Some readers may wonder why they have not seen a recipe so far this Fall for risotto alla zucca, one of the most popular autumn and winter risottos. Zucca is Italian for pumpkin, but Italian pumpkins are quite different from their American cousins: their taste is more intense and much sweeter, their texture finer, less fibrous. Most recipes aimed at the non-Italian cook recommend substituting butternut squash, but, truth be told, most butternut squash I have been able to find in the US is rather bland in flavor and slightly gritty in texture. It pales in comparison with zucca. I have tried various stratagems to coax some extra flavor from butternut squash—by roasting it, by simmering it in broth, by braising it in butter. All of these improve things and, if you use a rich broth, plenty of onion for the soffritto and ample parmesan cheese for the mantecura to make up for the flavor deficit, you can wind up with an agreeable finished product. But the fact remains, butternut squash risotto doesn’t really taste like a true risotto alla zucca.
So what to do? Having tried various kinds of winter squashes without finding an adequate substitute for zucca, I finally tried something completely different that I had stumbled upon in the market: baby sweet potatoes, usually marketed as ‘baby yams’. Eureka! While the taste isn’t quite the same, baby yams share the intense sweetness and velvety texture of the zucca I had known in the ‘Old Country’, producing a risotto that was remarkably like a true risotto alla zucca. The only downside is that baby yams don’t appear in the markets until well into November, so you’ll have to wait a bit longer before you can enjoy this seasonal dish.
So there you have it: just make the risotto as you normally would, starting with a soffritto of onion sautéed in butter. Here you want only butter, and a lot of it, to underscore the sweetness that is characteristic of the dish. Then add your baby yams, peeled and cut into small dice, and allow them to insaporire. Then proceed in the usual manner, toasting your rice, then adding successively white wine and broth, and ending with a mantecatura of both grated parmesan and a dab of sweet (preferably cultured) butter. The yams will have dissolved completely into the risotto, lending its sweet flavor, lovely golden color and a subtle, velvety texture to the rice.
NOTES: Although I have used the term ‘yam’ in this post, true yams are a tropical vegetable grown in Africa and the Caribbean (among other places) but rarely found in the US. Sweet potatoes, which are widely cultivated in North America, are not related botanically to yams, but growers of sweet potatoes decided to call them yams as a marketing device, to distinguish them from regular potatoes and from a firmer fleshed varietal of sweet potato that had previously predominated the US market.

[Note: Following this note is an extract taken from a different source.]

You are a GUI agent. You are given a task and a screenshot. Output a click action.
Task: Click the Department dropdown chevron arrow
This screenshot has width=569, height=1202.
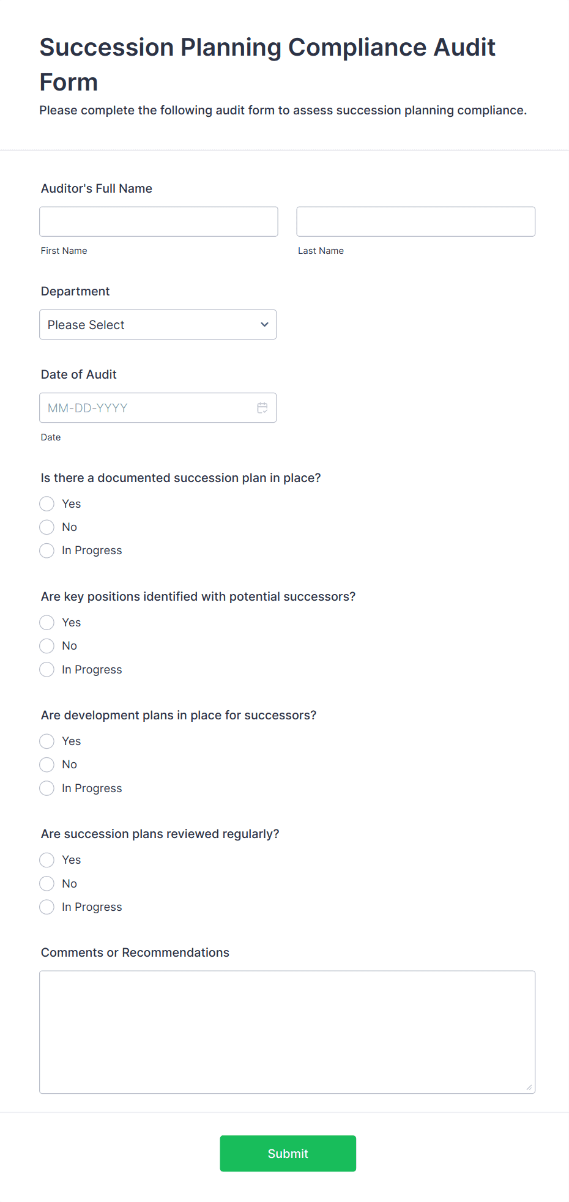coord(264,325)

There are several varietals of the Italian zucca but all fall under the botanical species of cucurbita maxima. Pumpkins grown in the US are of the same genus cucurbita and various species, including cucurbita maxima, are cultivated here. So it is a mystery to me why there is such a difference in taste and texture between those grown in Italy and those in the US. If anyone can enlighten me, I would be much obliged!